EXTRACT TO READ:
>>>

The history of the Cyclades in the Hellenistic Period has traditionally been framed around the Antigonids, Ptolemies, Rhodians, and Romans, external powers which sequentially dominated the region, and operated both directly, and through essentially vassal bodies such as the First and Second Nesiotic League. 

Here, I propose an alternative approach.  I take as my focus the most studied (because believed to be best attested) hegemony/Protektorat/επικράτηση (Recently: Berthold; Buraselis; Reger; Sheedy; Stephanaki; Wiemer): the Rhodian domination in first third of the second century bc, which has traditionally been connected to the Second Nesiotic League.  I identify a different trajectory: I argue first, that the Second Nesiotic League was not an imperial body, and, second, that Rhodes was not able to establish imperial domination in the Cyclades at this time.  Instead, the intermittent Rhodian activity visible at this time forms part of an inherently competitive involvement by Rhodes in the region throughout the Hellenistic period.  This approach then nuances our understanding not only of Rhodian and other external involvement, but also well as Cycladic regional dynamics and structure more generally throughout the Hellenistic period.

<<<

OBJECTIVE:
Write out the abstract on Rhodes and the Cyclades in the Hellenistic period in full, word for word.

Word and item position data
>>>

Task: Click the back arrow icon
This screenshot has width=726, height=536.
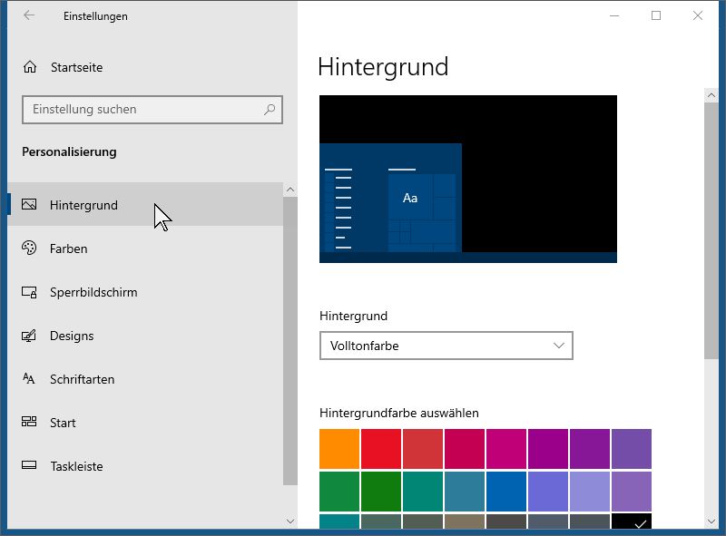Action: coord(29,15)
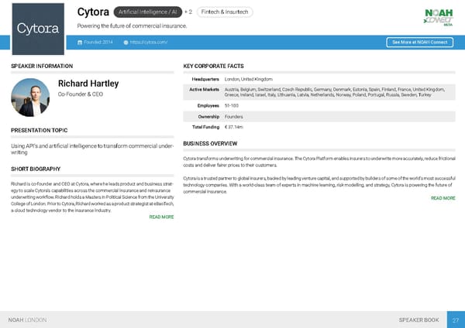Click the NOAH LONDON footer label
This screenshot has height=328, width=465.
[26, 319]
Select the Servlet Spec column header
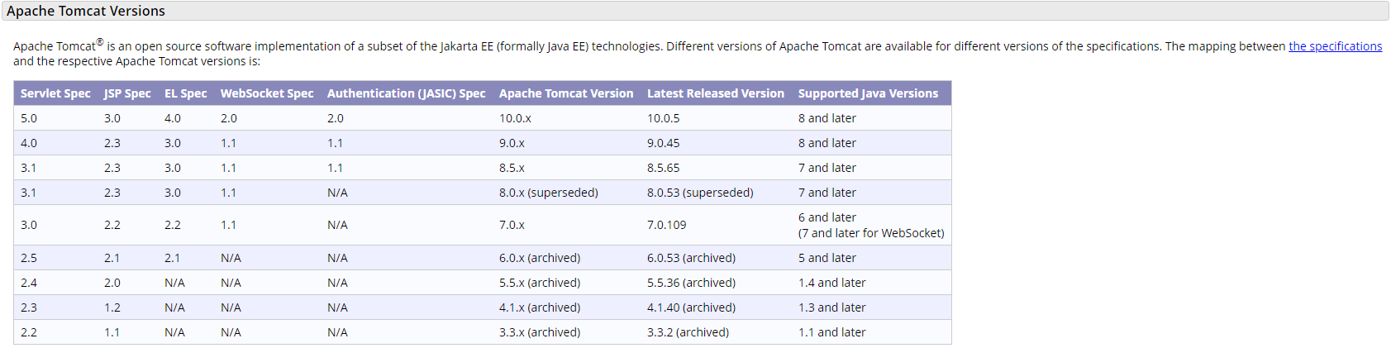The width and height of the screenshot is (1391, 348). (x=55, y=93)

<<<

EXERCISE OUTPUT:
The history of the Cyclades in the Hellenistic Period has traditionally been framed around the Antigonids, Ptolemies, Rhodians, and Romans, external powers which sequentially dominated the region, and operated both directly, and through essentially vassal bodies such as the First and Second Nesiotic League. 

Here, I propose an alternative approach.  I take as my focus the most studied (because believed to be best attested) hegemony/Protektorat/επικράτηση (Recently: Berthold; Buraselis; Reger; Sheedy; Stephanaki; Wiemer): the Rhodian domination in first third of the second century bc, which has traditionally been connected to the Second Nesiotic League.  I identify a different trajectory: I argue first, that the Second Nesiotic League was not an imperial body, and, second, that Rhodes was not able to establish imperial domination in the Cyclades at this time.  Instead, the intermittent Rhodian activity visible at this time forms part of an inherently competitive involvement by Rhodes in the region throughout the Hellenistic period.  This approach then nuances our understanding not only of Rhodian and other external involvement, but also well as Cycladic regional dynamics and structure more generally throughout the Hellenistic period.